Now it’s a few days later, & I have to confront how much of my attraction to the original “Smile” trax was due to a morbid empathy with the legend of Brian Wilson’s real madness. An old job of mine used to put me in contact with a lot of severely mentally ill people. A common characteristic among many of the people I knew was a tendency to mumble -- this tendency doesn’t usually make it into theatrical or film or video representations of madness. And it’s a characteristic of the original versions of “Cabinessence” and to a lesser extent “Surf’s Up.” Not mumbling, per se, but an intense quietness. Can’t make out the words to “Cabinessence,” and the melodies are so gorgeous, and the textures so unusual -- it’s just marvelous. And haunted, by the legends of “unfinished” and Brian’s madness. And haunted by the hushedness. And in my morbid romantic myth of the album, Brian's symphony to God gave him a glimpse of the Almighty, it drove him crazy, and the scattered shards of "Smile" was the "record" of the vision. New version of "Cabinessence": words up front, textures less delicate, timbres less rounded and bittersweet -- it’s just an oddball, pretty song, conjuring up faux-Stephen-Foster’s version of faux-minstrelsy, with the banjo & harmonica. Which makes it more in line with the vision of Americana-goof. But not a symphony to God. There’s no awe there.
Also missing -- Mike Love and Carl and Dennis and Al and Bruce, as Jay said. The Beach Boys were STARS. Their voices were uniquely THEIRS. The new band -- and this is amazing -- is made up of utterly devoted and skillful Brian-Beach-Boys FREAKS, who MAKE SURE to play the old records note for note and as close to timbre-for-timbre as possible. As I said above, I am interested in the stories of how music happens to get made. “Smile”’s story has got to be unique.
And the music -- well, I love it, in its complexity and beauty and un-precedentedness, its alternations between simple pretty singsongery and raging gorgeous polyphony, its Mozartian ease in suddenly shifting registers between delicate and intense. As Jay said to me on the phone the other day, if Brian had finished it in early ‘67, before “Sgt. Pepper,” it would have made Paul McCartney weep. The competition was big. Brian’s music, starting with “Pet Sounds” -- like some of Gershwin’s and Mingus’s and Ives’s -- is almost its own genre. Unique in its combination of antecedents, and with limited direct sonic influence on what followed.
Great album.
THE “L” WORD
Yes, it made me squirm when Kerry and Edwards talked about Dick Cheney’s lesbian daughter.

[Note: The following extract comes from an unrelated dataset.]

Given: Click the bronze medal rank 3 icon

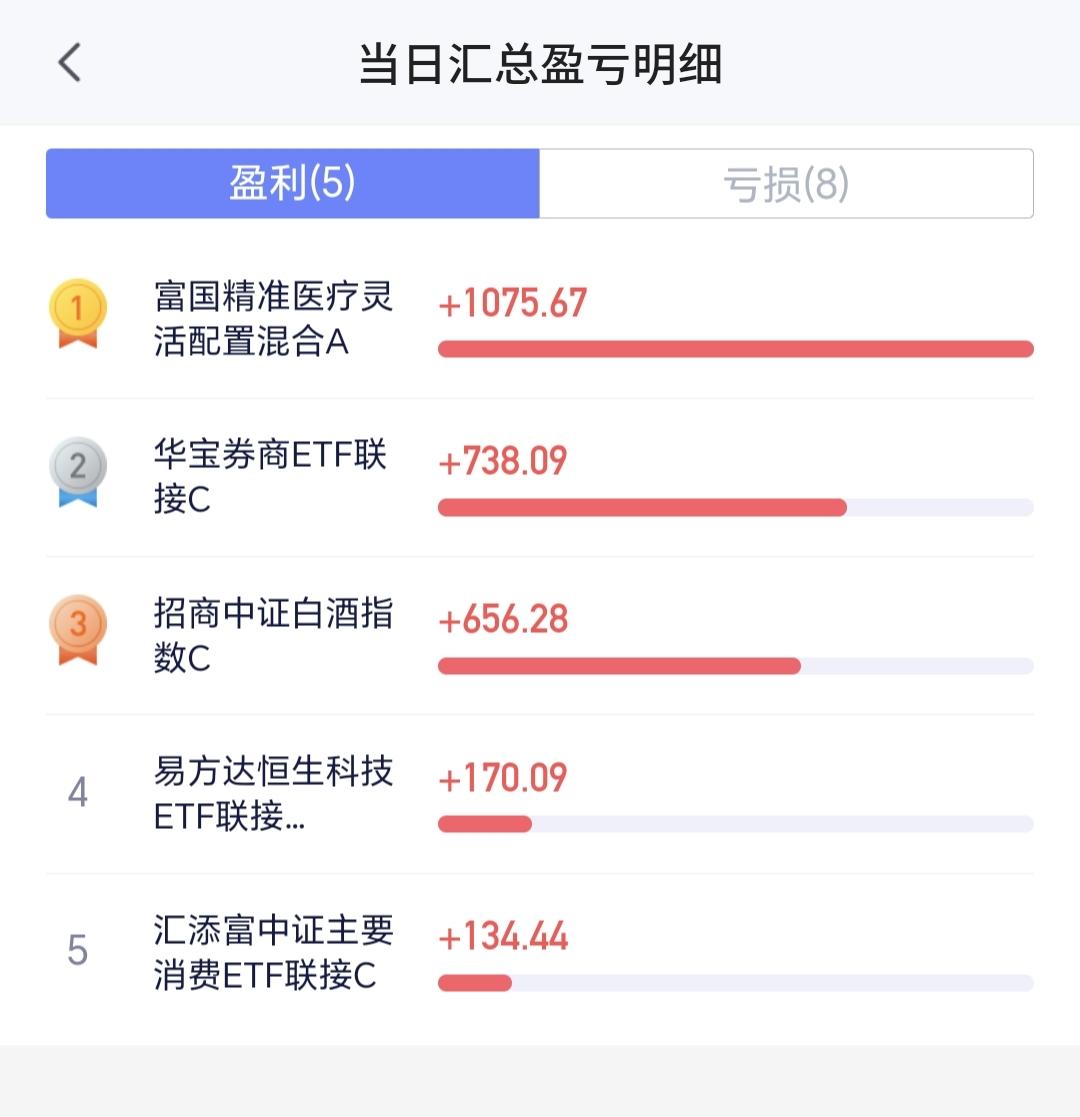Looking at the screenshot, I should point(78,630).
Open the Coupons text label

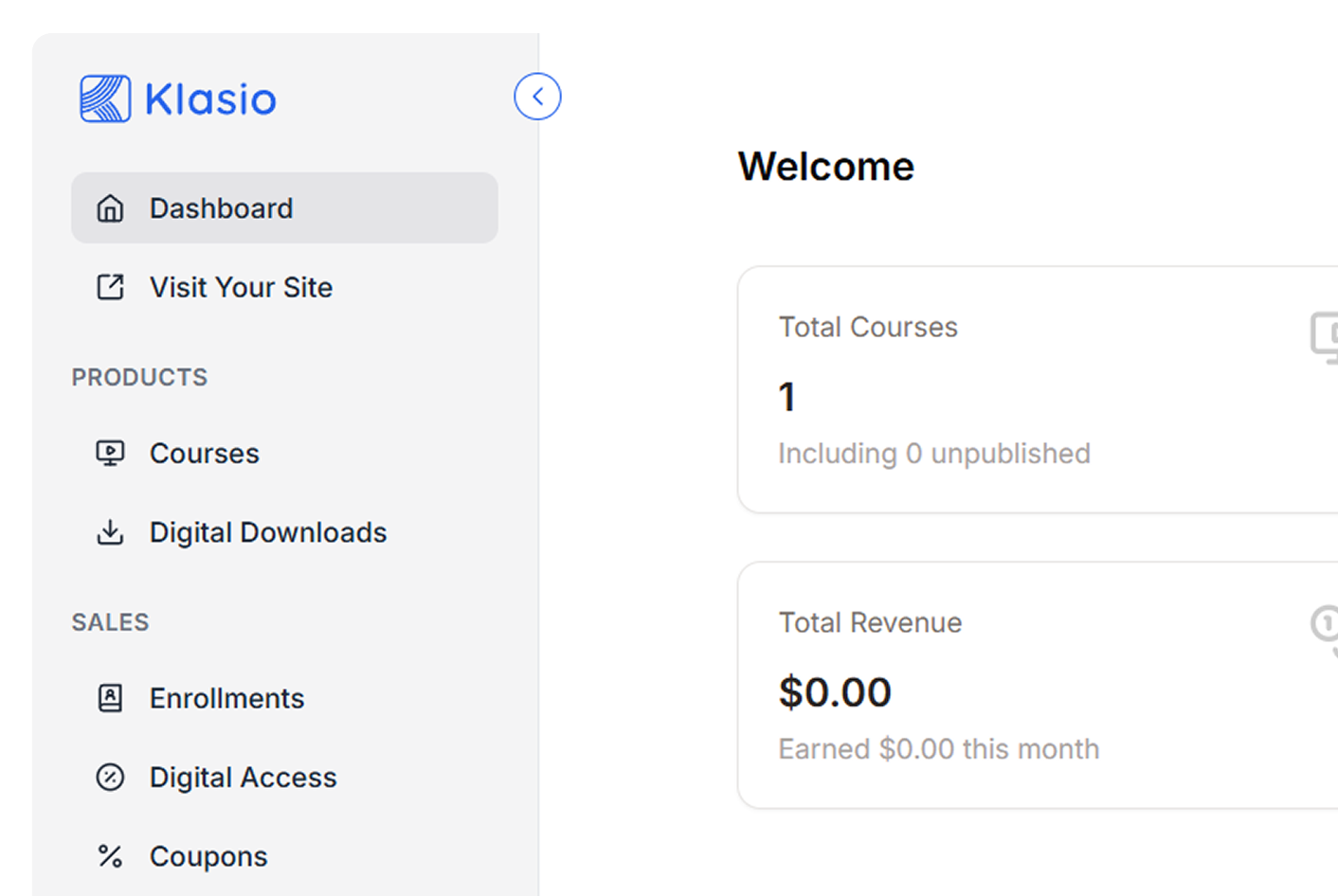tap(208, 856)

It felt dirty, not that she’s a lesbian, but that American political discourse is dirty and muddy about sex and sexuality and they were getting into it. And after thinking about it and reading letters to the editor from gay corresondents in one of the Seattle papers, and reading comments by gay conservative anti-Bush writer Andrew Sullivan, I’ve come to the conclusion that while yes, Kerry and Edwards talked about Cheney’s lesbian daughter in order to turn homophobes away from voting for the Bush/Cheney ticket, that’s completely legitimate, because not only would Bush or Cheney not hesitate to return fire in kind, but because Bush and Cheney are stinking hypocrites, and, most importantly, in a sane world there's nothing wrong with anybody being gay.
Mary Cheney works on her dad’s campaign, for money. Her dad has talked about her being a lesbian, in public. Her dad’s boss is campaigning on an anti-gay agenda, which he probably doesn’t personally believe in. I’d love to see an ad made up of Cheney talking about his lesbian daughter, Edwards talking about Cheney’s lesbian daughter, Cheney thanking him for the kind words (which he did), Kerry talking about Cheney’s lesbian daughter, and then Cheney and Mrs. Cheney spitting nails they’re so mad that Kerry is talking about their lesbian daughter. Hang them on their shamelessly situational rhetoric that makes a mockery of the medieval theocratic policies they’re campaigning for and their love for their daughter both.